Brent Stevenson, executive director of the Arkansas Association of Chiefs of Police, brought Debbaudt in to educate his members in June. The high-profile shooting death of a mentally disabled 21-year-old Arkansas man in 2006 (the officer told a judge that “I mistook this young man’s actions as threatening toward me and the other officers, and I made the mistake of acting on this misunderstanding”) spotlighted the need for more education about cognitive and developmental disorders. Because autism can be difficult to recognize, says Stevenson, “the more training you have, the better chance officers have of being able to deal with the situation at hand.”
Victoria Barkley Robinett, an instructor at the Law Enforcement Training Academy at Black River Technical College in Pocahontas, Ark., attended Debbaudt’s session and plans to teach her recruits what she learned. One thing Debbaudt stresses is the benefit of disclosure: if police know ahead of time that the person they’re dealing with is autistic, they can adjust their behavior accordingly. He urges law enforcers to consider creating a voluntary 911 registry that would allow people with autism or their families to provide essential information, including a digital photograph, so police would know who they are and where they live.
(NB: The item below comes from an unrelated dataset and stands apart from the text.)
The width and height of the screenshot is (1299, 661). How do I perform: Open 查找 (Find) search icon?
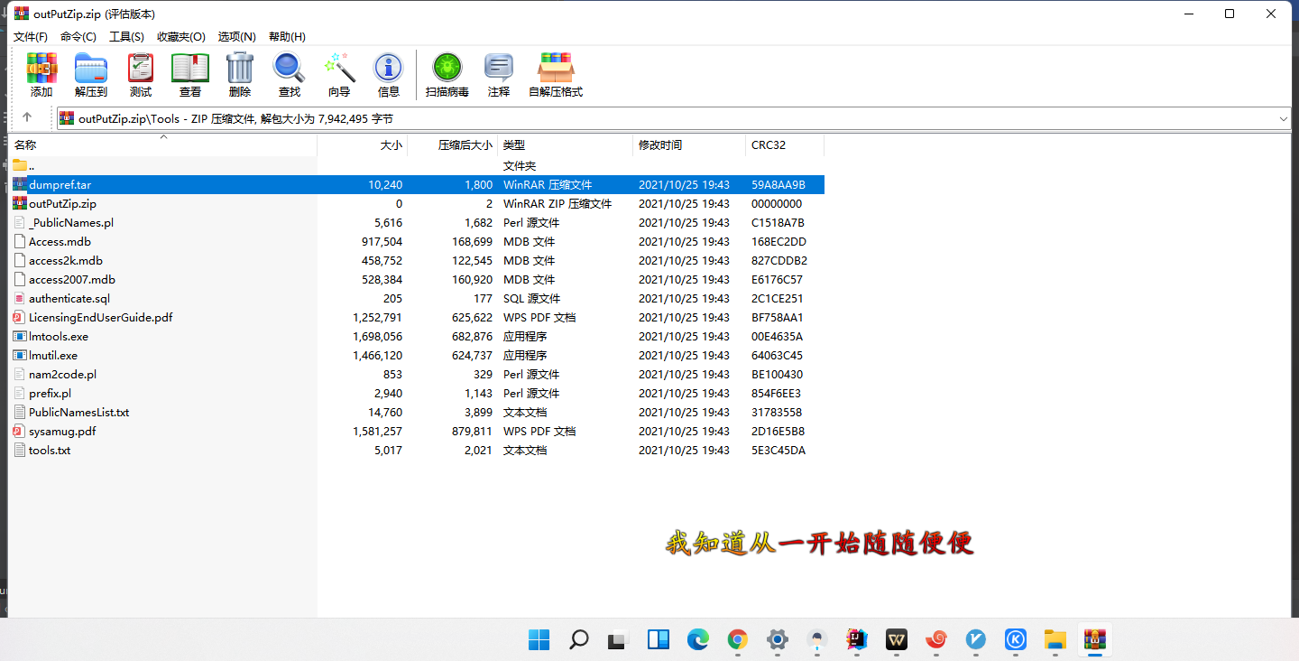[x=289, y=74]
Law-enforcement departments in California and New Hampshire have instituted registration programs, and Robinett says she plans to suggest it to police chiefs in her state. “To go to a cold call with an autistic person and not have a clue could escalate a situation,” she says. “There’s no need for that.”
Had Georgia police known about Clifford Grevemberg’s diagnosis before their encounter, they might have acted differently. Since the incident, local police officers have attended an educational session on autism. But that won’t resolve what happened to Grevemberg. In June, he and his mother filed a lawsuit against the city.